Uwe Melichar, managing partner at packaging production agency MELICHAR Bros. and member of the Pentawards Sustainable Design jury panel, speaks to Transform magazine about the need to recognise sustainable design, how brands can achieve it and the role packaging plays, and what the Pentawards’ new category of Sustainable Design aims to achieve.

Why is it important to recognise the need for sustainable design?

As designers, we are responsible for applying creative thinking to the issue of climate change and finding innovative solutions that positively impact our environment. Sustainable design is one, hugely significant, part of that mission that deserves recognition. For too long, sustainability has been considered a “nice-to-have” or an afterthought in the design process. By introducing the Sustainable Design category, Pentawards are sending a message that environmental considerations are now an essential part of packaging design. The Sustainable Design Jury Panel hopes to give a platform to some of the most cutting edge sustainable designs, and inspire the industry to create even more innovative work in the future.

How can brands achieve sustainable design and what role does packaging play?

In the past, packaging design was driven by saving materials, cutting costs and maximising profits. To achieve sustainable design, brands must rethink this by putting eco-friendly materials and reducing waste front and centre. Many brands have been doing this for a long time, but the industry-wide call for sustainability only really hit the ground a couple of years ago. Central to the mission of reducing your carbon footprint is through material selection. By choosing packaging materials that are not harmful to the environment, and are not superfluous or wasteful, significant impact can be achieved.

What does Pentawards’ new category of Sustainable Design aim to achieve? What kind of material were you looking out for?

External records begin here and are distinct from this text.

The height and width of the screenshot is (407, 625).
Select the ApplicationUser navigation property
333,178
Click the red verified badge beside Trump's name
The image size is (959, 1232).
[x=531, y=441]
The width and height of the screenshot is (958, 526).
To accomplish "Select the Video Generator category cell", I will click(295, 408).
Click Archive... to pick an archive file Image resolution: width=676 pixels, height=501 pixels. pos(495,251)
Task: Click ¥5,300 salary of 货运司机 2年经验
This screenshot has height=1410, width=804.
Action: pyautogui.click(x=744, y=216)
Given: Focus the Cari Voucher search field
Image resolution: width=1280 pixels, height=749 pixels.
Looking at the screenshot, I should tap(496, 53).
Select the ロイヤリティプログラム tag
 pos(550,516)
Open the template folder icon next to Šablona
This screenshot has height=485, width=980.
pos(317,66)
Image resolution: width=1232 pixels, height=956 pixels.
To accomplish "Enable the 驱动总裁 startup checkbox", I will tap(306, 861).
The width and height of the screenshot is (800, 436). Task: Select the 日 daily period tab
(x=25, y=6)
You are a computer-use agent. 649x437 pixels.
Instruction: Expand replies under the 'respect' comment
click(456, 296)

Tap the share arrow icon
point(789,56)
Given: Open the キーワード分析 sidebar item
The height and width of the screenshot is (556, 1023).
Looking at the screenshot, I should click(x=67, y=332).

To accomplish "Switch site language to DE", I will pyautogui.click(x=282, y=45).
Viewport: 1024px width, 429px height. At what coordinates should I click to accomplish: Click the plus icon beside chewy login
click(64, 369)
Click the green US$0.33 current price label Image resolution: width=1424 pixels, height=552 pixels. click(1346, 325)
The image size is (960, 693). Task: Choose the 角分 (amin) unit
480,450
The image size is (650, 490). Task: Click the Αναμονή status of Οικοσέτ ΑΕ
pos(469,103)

As the leading body dedicated to recognition of global packaging design excellence, Pentawards has always been a future-facing voice in the sector. The organisation has had a Sustainable Design sub-category for the past two years, but as the need for solutions to the climate crisis accelerates, the awards programme understood that it had to accelerate too. The mission behind this new category is simple: to stimulate, inspire and support more sustainable packaging across the sector. Packaging undeniably has a large role to play in minimising waste and reducing a brand’s carbon footprint, so the new category seeks to encourage brands to embrace sustainability even more. I couldn’t be more proud to be honoured to sit on the jury. We’re looking for brands that unite good design with sustainability, ultimately providing consumers with something that is still attractive, but not harmful to the planet.

Which entries shortlisted in the Sustainable Design category stood out and why?

For me personally a couple of entries that stood out were the Pedon Ce di Buono in Italia and Evian No Label packs. What I loved about Pedon was the circular approach by which they used their own waste from bean production for the packaging material of the pack. This combined with the neat and attractive illustrations on pack and its clear and simple description of the environmental improvement from the re-design showed it was very well executed. As for the Evian pack, its amazing that a major brand is being radical enough in design to create such strong branding without a label. All necessary information is integrated into the mould and the bottle is recyclable. It’s beautiful in its simplicity yet still creates standout packaging.